- **WORK REQUIRED**
Your answer must be the records below, reproduced exactly.

- **DATA TO PROCESS**
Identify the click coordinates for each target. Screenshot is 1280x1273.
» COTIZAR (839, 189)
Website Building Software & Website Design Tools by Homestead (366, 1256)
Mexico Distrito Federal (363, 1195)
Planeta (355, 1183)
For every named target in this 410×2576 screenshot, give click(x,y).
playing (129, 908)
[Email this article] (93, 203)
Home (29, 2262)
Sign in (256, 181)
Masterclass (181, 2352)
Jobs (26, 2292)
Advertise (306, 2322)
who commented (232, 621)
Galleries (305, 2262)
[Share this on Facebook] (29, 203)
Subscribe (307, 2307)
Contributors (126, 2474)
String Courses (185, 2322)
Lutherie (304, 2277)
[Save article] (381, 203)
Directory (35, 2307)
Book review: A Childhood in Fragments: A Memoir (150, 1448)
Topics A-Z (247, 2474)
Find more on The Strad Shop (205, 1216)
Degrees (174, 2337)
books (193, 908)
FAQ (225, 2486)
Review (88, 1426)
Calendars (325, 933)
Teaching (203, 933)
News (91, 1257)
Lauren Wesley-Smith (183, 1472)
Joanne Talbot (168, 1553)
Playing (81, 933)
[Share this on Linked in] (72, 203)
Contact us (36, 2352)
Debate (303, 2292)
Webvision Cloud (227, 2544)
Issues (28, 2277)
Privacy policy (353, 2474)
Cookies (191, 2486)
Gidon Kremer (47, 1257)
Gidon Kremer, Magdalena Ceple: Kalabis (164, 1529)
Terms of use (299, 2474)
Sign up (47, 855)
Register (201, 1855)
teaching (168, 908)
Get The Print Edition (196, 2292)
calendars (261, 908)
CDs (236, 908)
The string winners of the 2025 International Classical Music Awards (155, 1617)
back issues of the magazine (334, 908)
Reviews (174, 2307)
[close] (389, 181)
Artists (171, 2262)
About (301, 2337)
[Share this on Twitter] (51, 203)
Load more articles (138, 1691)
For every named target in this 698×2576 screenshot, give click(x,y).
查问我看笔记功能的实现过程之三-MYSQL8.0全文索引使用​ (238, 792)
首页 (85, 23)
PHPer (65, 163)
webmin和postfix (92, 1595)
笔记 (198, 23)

- **TASK RESULT**
Identify the click coordinates for each target. Screenshot is 1280x1273.
» COTIZAR (839, 189)
Website Building Software & Website Design Tools by Homestead (366, 1256)
Mexico Distrito Federal (363, 1195)
Planeta (355, 1183)
For every named target in this 410×2576 screenshot, give click(x,y).
playing (129, 908)
[Email this article] (93, 203)
Home (29, 2262)
Sign in (256, 181)
Masterclass (181, 2352)
Jobs (26, 2292)
Advertise (306, 2322)
who commented (232, 621)
Galleries (305, 2262)
[Share this on Facebook] (29, 203)
Subscribe (307, 2307)
Contributors (126, 2474)
String Courses (185, 2322)
Lutherie (304, 2277)
[Save article] (381, 203)
Directory (35, 2307)
Book review: A Childhood in Fragments: A Memoir (150, 1448)
Topics A-Z (247, 2474)
Find more on The Strad Shop (205, 1216)
Degrees (174, 2337)
books (193, 908)
FAQ (225, 2486)
Review (88, 1426)
Calendars (325, 933)
Teaching (203, 933)
News (91, 1257)
Lauren Wesley-Smith (183, 1472)
Joanne Talbot (168, 1553)
Playing (81, 933)
[Share this on Linked in] (72, 203)
Contact us (36, 2352)
Debate (303, 2292)
Webvision Cloud (227, 2544)
Issues (28, 2277)
Privacy policy (353, 2474)
Cookies (191, 2486)
Gidon Kremer (47, 1257)
Gidon Kremer, Magdalena Ceple: Kalabis (164, 1529)
Terms of use (299, 2474)
Sign up (47, 855)
Register (201, 1855)
teaching (168, 908)
Get The Print Edition (196, 2292)
calendars (261, 908)
CDs (236, 908)
The string winners of the 2025 International Classical Music Awards (155, 1617)
back issues of the magazine (334, 908)
Reviews (174, 2307)
[close] (389, 181)
Artists (171, 2262)
About (301, 2337)
[Share this on Twitter] (51, 203)
Load more articles (138, 1691)
For every named target in this 698×2576 screenshot, give click(x,y).
查问我看笔记功能的实现过程之三-MYSQL8.0全文索引使用​ (238, 792)
首页 (85, 23)
PHPer (65, 163)
webmin和postfix (92, 1595)
笔记 (198, 23)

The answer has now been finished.